Nach dreijährigem Wunsch: Alina Grosu und Roman Poljanski erwarten ein Kind

Nach Angaben von TSN.ua: Für die Sängerin Alina Grosu und ihren Partner Roman Poljanski geht ein lang gehegter Traum in Erfüllung. Das Paar, das seit fünf Jahren zusammen ist, erwartet sein erstes gemeinsames Kind. Der Weg dorthin war für die beiden jedoch nicht einfach und dauerte drei Jahre. In der ukrainischen Unterhaltungsbranche werden solche persönlichen Einblicke von Prominenten oft mit großem Interesse verfolgt.

Mehr als nur Liebe: Gemeinsame Leidenschaft für Musik

Die Beziehung der beiden basiert nicht nur auf Romantik, sondern auch auf einer tiefen künstlerischen Verbindung. Roman Poljanski verfügt über eine musikalische Ausbildung und beherrscht mehrere Instrumente. Alina Grosu schätzt diese Talente ihres Partners sehr, wie sie betont:

'Er hat eine musikalische Ausbildung. Er spielt Instrumente und hat einen coolen Stimm-Timbre.' Alina Grosu

Diese gemeinsame Basis stärkt offenbar ihre Partnerschaft auch in intensiven Lebensphasen.

Geburtsplanung: Unterstützung, aber keine Präsenz im Kreißsaal

Bei der Planung der Geburt hat Alina Grosu klare Vorstellungen. Sie lehnt einen klassischen Partner-Geburtsbegleiter ab, wünscht sich aber trotzdem seine unmittelbare Nähe in diesem besonderen Moment:

'Ich werde so schon nervös sein. Aber ich möchte, dass er im Nachbarraum ist und die Nabelschnur durchtrennt, wenn der Prozess abgeschlossen ist.' Alina Grosu

Dieser Wunsch zeigt ihr Bedürfnis nach seiner symbolischen und praktischen Unterstützung, auch wenn sie die eigentliche Geburt allein durchstehen möchte.
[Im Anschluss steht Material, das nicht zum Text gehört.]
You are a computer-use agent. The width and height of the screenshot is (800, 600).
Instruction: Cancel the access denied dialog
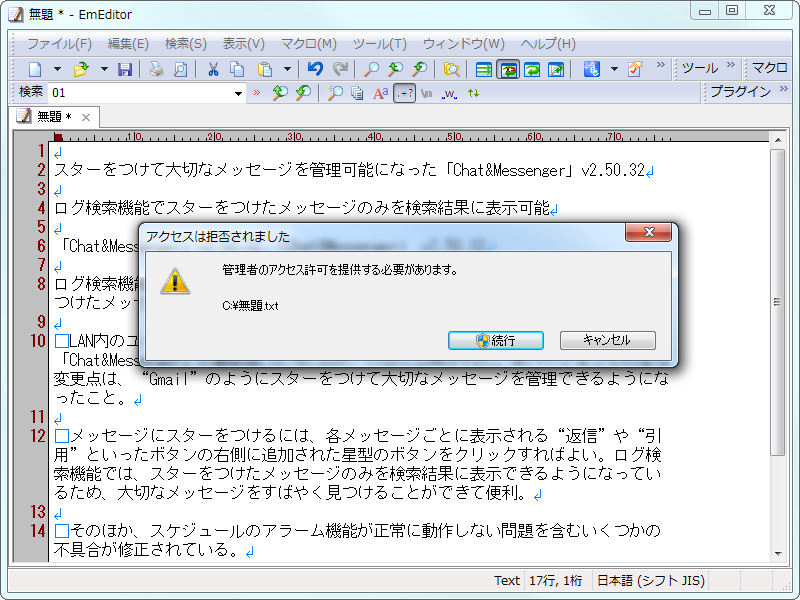[x=607, y=340]
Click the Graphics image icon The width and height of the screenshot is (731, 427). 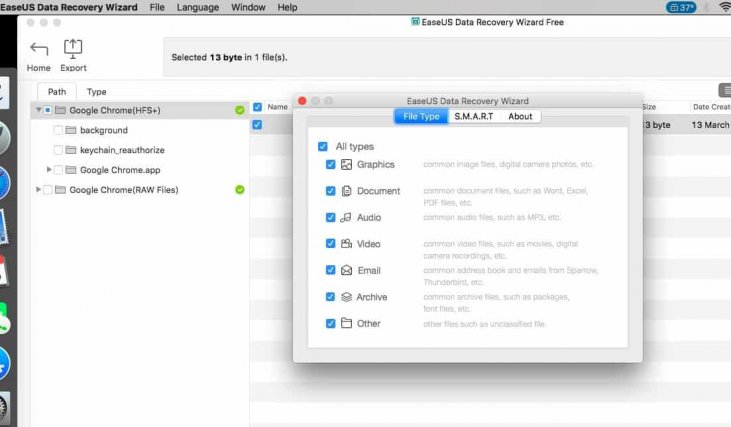point(347,164)
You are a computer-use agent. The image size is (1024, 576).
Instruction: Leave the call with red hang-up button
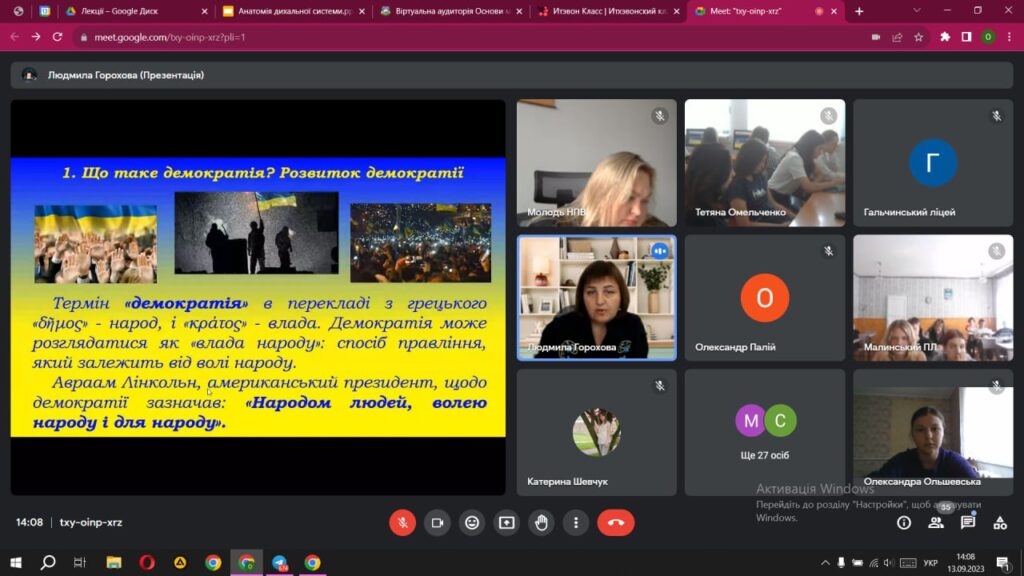pos(615,522)
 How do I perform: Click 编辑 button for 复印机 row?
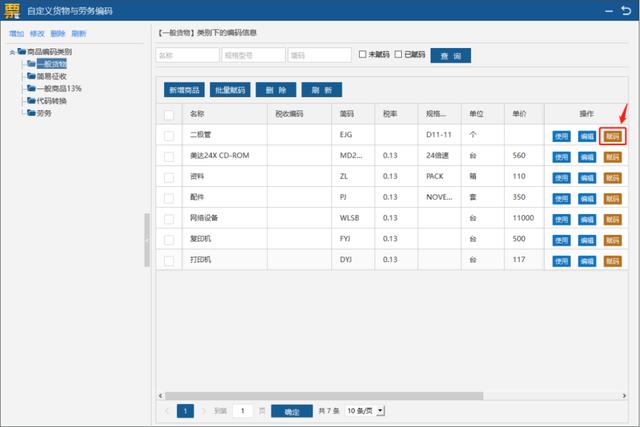point(587,240)
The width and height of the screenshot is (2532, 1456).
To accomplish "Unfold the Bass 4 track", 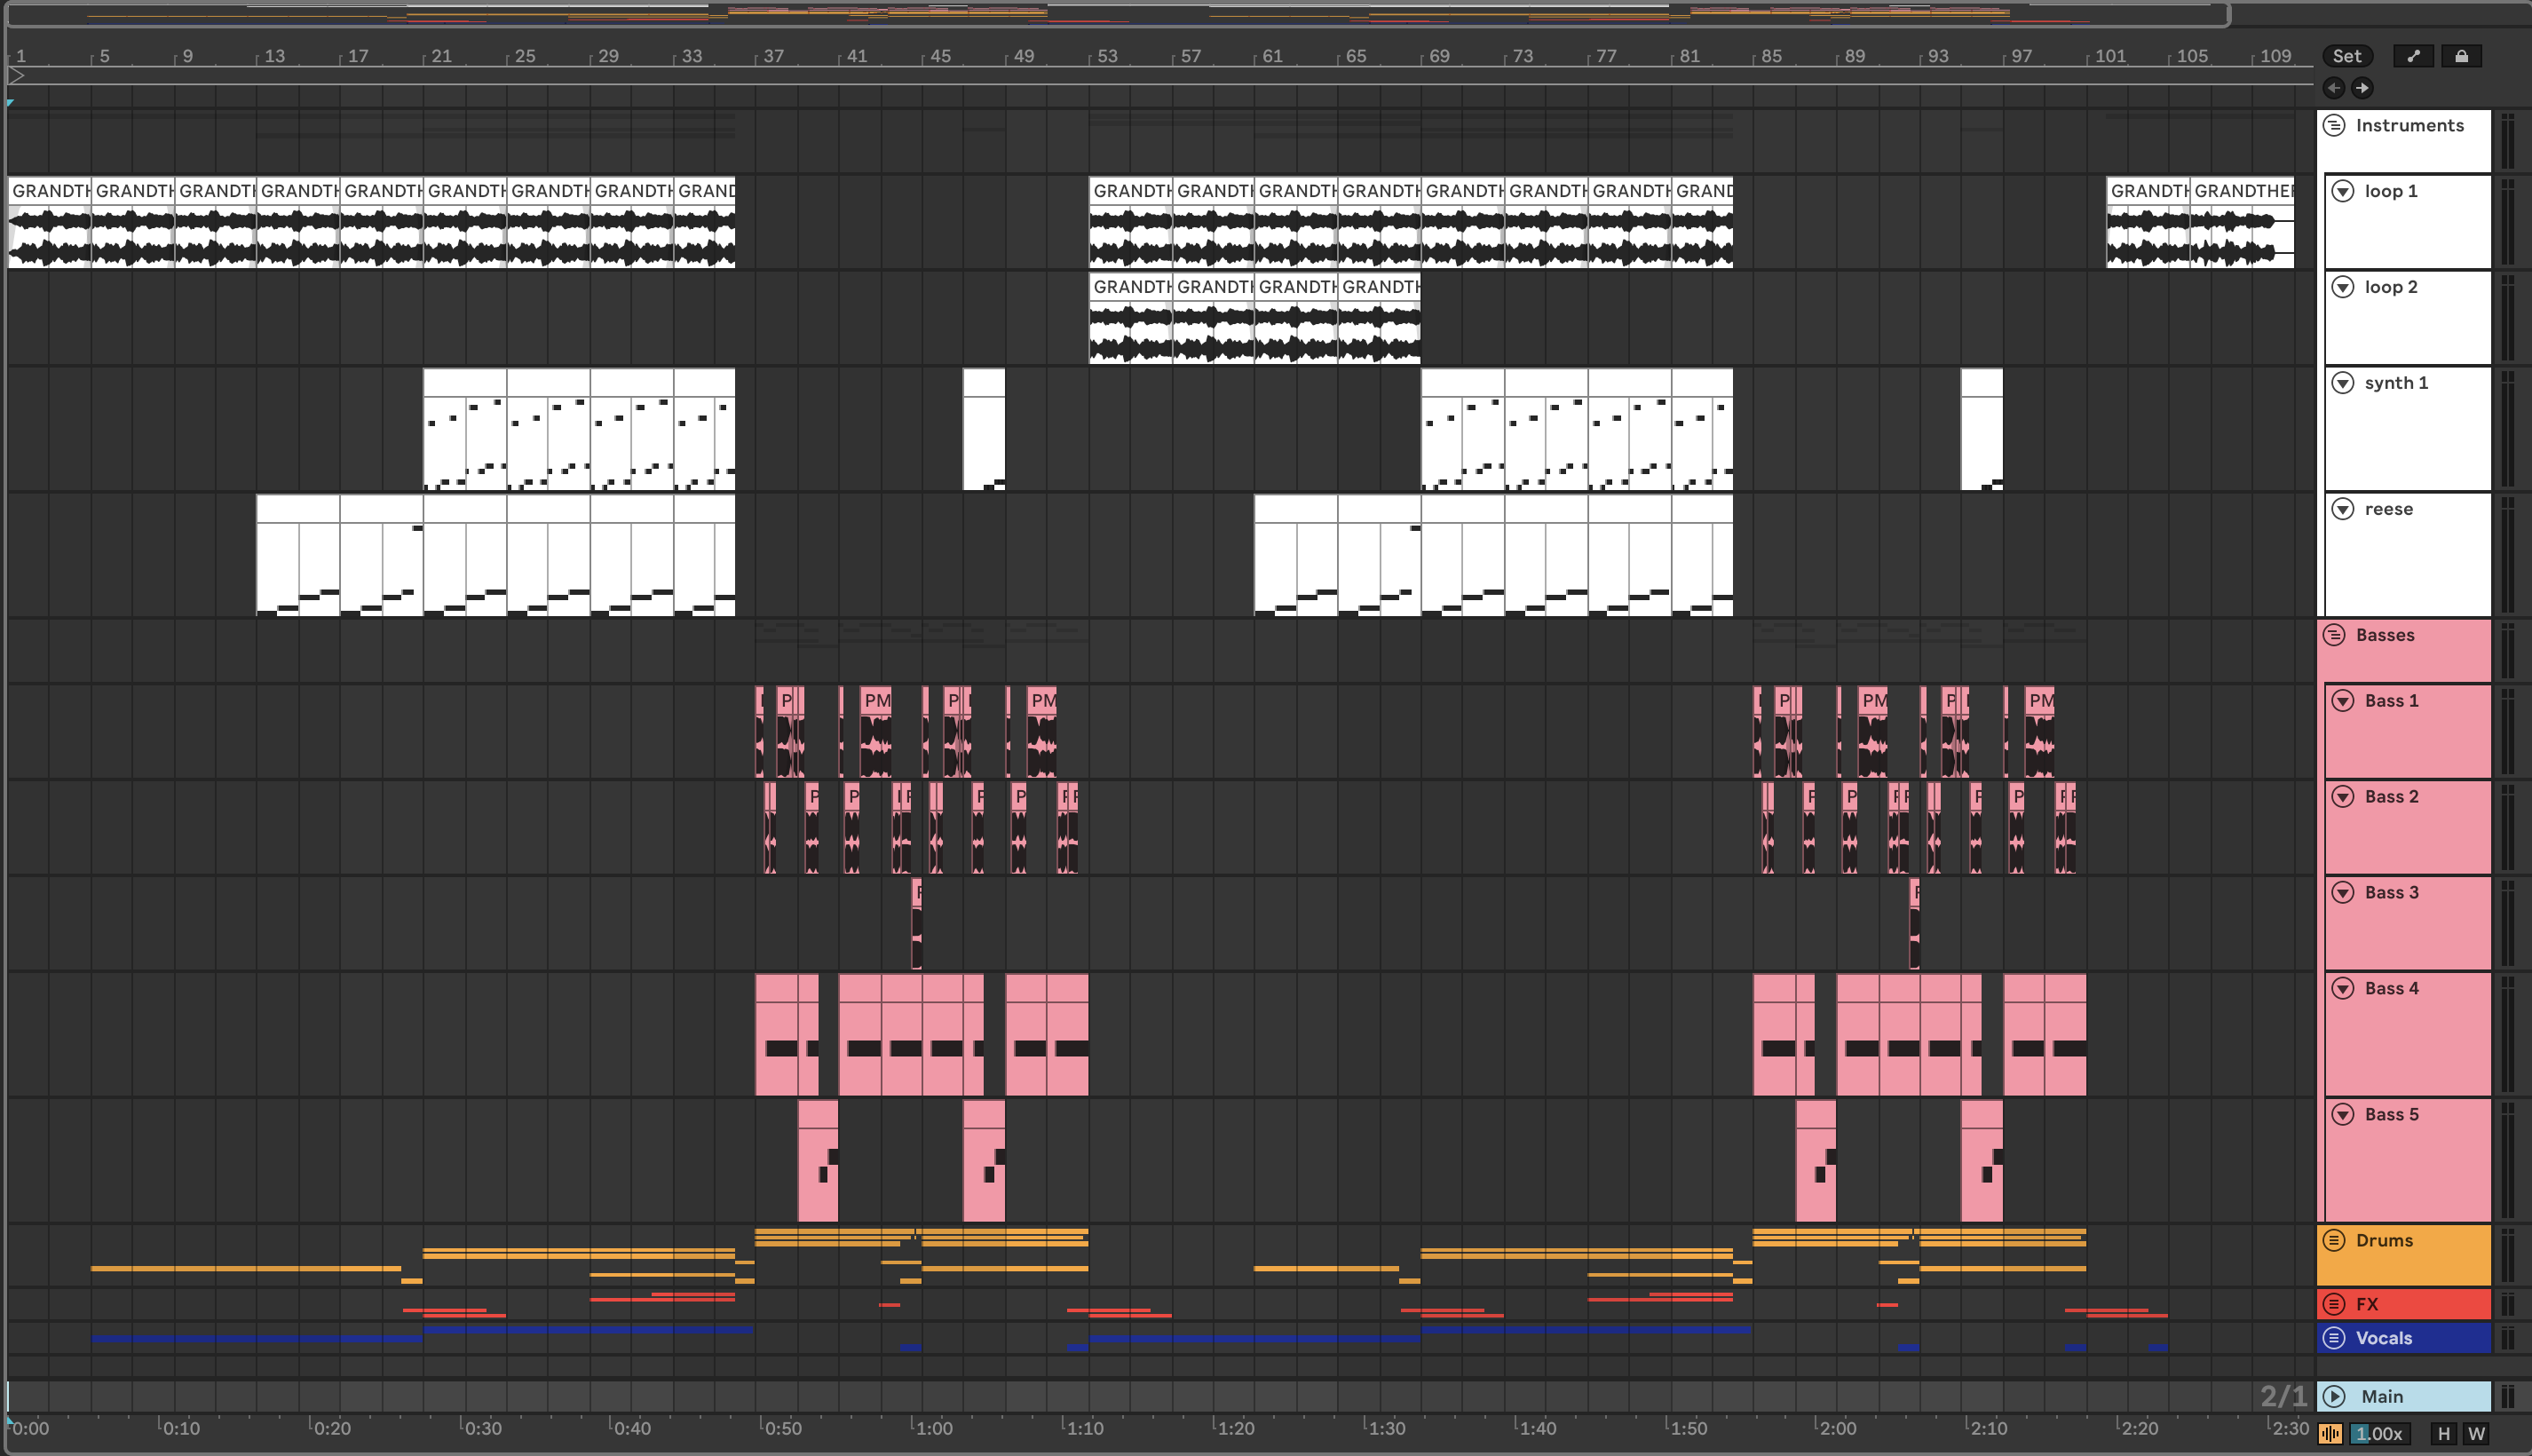I will click(x=2343, y=988).
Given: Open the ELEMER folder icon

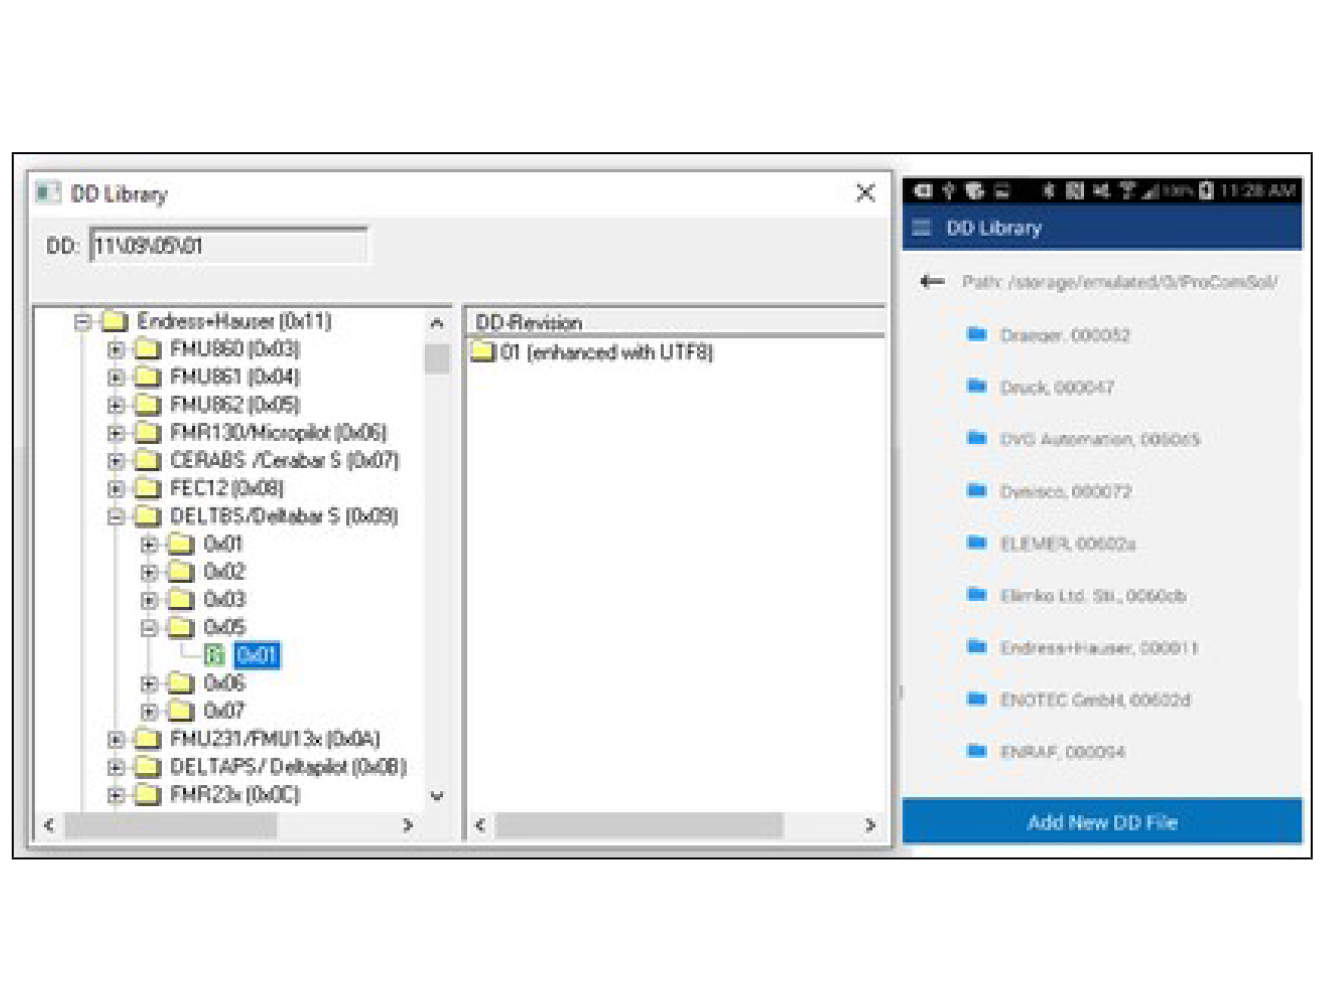Looking at the screenshot, I should click(x=977, y=543).
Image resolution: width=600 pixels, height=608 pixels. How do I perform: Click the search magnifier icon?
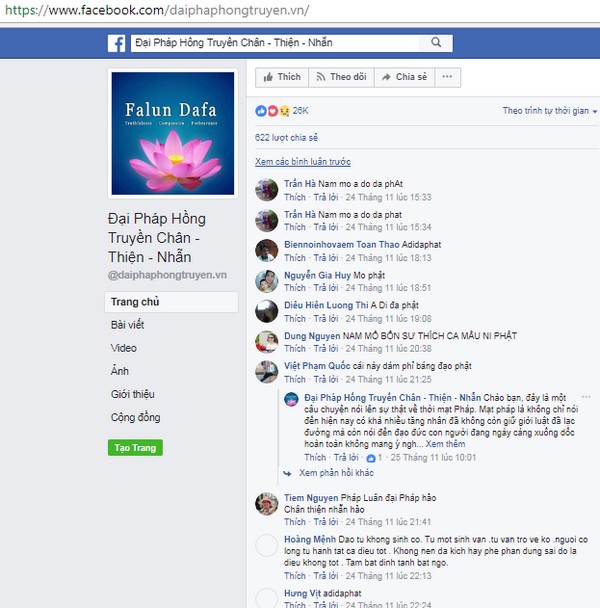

Die Geschichte des Paares macht deutlich, wie wichtig gegenseitiger Rückhalt in einer Beziehung ist, besonders wenn der Kinderwunsch lange auf sich warten lässt. Ihre gemeinsamen Interessen und die durch die Wartezeit gefestigte Partnerschaft könnten nun eine gute Grundlage für das gemeinsame Elternsein bilden. Die öffentliche Diskussion über Familienplanung und Rollenverteilung wird durch solche persönlichen Berichte zunehmend vielfältiger.